Investcorp Acquires RE Assets in Dallas, South Florida for $105M
- May 13, 2014
Continuing what is shaping up to be somewhat of a shopping spree, Investcorp has acquired a group of four commercial and residential assets in metropolitan Dallas and South Florida for approximately $105 million. The Bahrain-based global provider and manager of alternative investment products purchased the properties in separate transactions.
The Dallas area is clearly a hotspot on Investcorp’s radar. The company picked up the Uptown Office Portfolio, two boutique office and retail buildings carrying the addresses of 3400 Carlisle St. and 2811 McKinney Ave., from Caddo Holdings L.L.C.
The five-story office structure at 3400 Carlisle features approximately 76,000 square feet, while the three-story 2811 McKinney offers 96,000 square feet. And roughly 20 miles to the north, Investcorp purchased One Allen Center, a 150,000-square-foot office building developed by Duke Realty in 2007.
Investcorp also added to its multi-family holdings with the acquisition of San Remo, a 180-unit townhome rental community in Coral Springs, Fla., roughly 20 miles northwest of Fort Lauderdale. Purchased from an affiliate of Gables Residential, the nearly 12-acre property first opened its doors to residents in the mid-1990s, offering homes in 14 three-story structures.
Together, the four commercial and residential properties Investcorp just acquired feature an average vacancy rate of approximately 95 percent. And they all dovetail with the company’s current strategy.
“These acquisitions are consistent with Investcorp’s approach of targeting high-quality assets with attractive yields,” Brian Kelley, a principal within Investcorp, said in a prepared statement. “The properties are all located in regions with solid, growing economies and we believe they are well positioned to add value for Investcorp.”
The same can be said of the company’s other purchases over the last six months. Last fall brought news of a $250 million acquisition of a 1.6 million-square-foot, 92 percent leased group of office and retail properties in the Chicago, Los Angeles, Minneapolis and New York metro areas. Soon after, Investcorp announced that it had grabbed a 3,000-unit collection of residential properties in Chicago, Austin and Las Vegas for a total of approximately $270 million. The deals were all made in separate transactions.

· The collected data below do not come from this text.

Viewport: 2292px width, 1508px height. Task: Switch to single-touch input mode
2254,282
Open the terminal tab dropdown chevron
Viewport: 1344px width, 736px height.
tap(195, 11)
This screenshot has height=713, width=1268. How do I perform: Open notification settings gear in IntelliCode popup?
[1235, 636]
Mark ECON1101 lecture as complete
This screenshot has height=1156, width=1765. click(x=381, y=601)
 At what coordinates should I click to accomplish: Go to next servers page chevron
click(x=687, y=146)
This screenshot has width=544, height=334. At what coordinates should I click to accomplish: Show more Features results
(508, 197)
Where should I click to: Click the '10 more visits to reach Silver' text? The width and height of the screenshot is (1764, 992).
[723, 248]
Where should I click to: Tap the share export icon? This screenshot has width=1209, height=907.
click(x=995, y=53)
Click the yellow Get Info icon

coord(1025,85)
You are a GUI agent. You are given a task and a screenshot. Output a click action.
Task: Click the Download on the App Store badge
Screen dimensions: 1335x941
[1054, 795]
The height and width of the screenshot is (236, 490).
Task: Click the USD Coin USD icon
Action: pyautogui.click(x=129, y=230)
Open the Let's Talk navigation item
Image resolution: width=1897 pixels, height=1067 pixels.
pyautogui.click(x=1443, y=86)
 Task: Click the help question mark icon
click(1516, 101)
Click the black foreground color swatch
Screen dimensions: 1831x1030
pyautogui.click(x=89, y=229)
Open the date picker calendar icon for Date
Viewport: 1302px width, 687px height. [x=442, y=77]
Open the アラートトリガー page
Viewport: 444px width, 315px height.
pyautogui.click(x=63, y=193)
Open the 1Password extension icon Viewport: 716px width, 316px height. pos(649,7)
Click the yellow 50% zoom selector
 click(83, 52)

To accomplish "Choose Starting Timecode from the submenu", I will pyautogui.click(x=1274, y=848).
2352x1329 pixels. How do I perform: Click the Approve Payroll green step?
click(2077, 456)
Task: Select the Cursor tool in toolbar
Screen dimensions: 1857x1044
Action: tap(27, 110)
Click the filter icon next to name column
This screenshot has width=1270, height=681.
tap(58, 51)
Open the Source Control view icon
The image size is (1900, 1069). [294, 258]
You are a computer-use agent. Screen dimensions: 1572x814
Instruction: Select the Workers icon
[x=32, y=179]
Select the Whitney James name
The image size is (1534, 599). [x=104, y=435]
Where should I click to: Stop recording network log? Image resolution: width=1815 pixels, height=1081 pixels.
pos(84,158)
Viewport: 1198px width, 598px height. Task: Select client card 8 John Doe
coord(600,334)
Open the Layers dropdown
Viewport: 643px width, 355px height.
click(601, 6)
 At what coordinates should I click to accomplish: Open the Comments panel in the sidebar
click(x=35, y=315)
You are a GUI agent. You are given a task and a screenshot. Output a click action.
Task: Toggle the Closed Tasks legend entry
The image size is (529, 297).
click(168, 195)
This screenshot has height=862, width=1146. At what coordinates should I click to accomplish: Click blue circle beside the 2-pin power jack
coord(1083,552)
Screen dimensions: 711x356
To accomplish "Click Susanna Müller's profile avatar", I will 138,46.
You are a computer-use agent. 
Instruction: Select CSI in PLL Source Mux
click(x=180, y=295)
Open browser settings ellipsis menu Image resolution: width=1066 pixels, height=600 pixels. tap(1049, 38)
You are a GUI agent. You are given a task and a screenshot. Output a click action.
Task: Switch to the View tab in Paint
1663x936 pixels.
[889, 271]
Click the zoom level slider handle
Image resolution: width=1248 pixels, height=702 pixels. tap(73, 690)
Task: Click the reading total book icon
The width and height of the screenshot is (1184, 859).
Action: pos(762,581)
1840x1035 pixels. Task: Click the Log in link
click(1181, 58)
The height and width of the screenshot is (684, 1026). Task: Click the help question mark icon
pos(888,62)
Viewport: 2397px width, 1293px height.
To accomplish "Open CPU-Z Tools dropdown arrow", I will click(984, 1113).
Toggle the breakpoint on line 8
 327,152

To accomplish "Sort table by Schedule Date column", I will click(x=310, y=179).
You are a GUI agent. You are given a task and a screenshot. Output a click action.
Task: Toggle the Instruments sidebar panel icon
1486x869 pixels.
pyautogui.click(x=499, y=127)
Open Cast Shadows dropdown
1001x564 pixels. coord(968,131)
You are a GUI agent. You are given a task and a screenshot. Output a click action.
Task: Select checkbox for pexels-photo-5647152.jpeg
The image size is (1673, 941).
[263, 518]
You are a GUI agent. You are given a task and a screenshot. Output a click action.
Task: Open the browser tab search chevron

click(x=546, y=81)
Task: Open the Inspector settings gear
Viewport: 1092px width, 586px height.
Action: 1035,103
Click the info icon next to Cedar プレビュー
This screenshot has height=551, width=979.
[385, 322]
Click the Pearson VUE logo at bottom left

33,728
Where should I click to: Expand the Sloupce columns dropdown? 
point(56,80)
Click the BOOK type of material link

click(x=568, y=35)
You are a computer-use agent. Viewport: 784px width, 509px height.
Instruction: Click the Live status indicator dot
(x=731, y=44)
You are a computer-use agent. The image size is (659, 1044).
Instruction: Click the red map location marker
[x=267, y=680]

Of course, Investcorp is hardly alone in its strong desire to invest heavily in U.S. real estate. According to the Association of Foreign Investors in Real Estate’s annual survey, the U.S. remains the most stable and secure investment market among foreign investors, beating out second-place Germany by a margin of more than 50 percentage points. The U.S. real estate market is also at the head of the class in terms of the best opportunity for capital appreciation.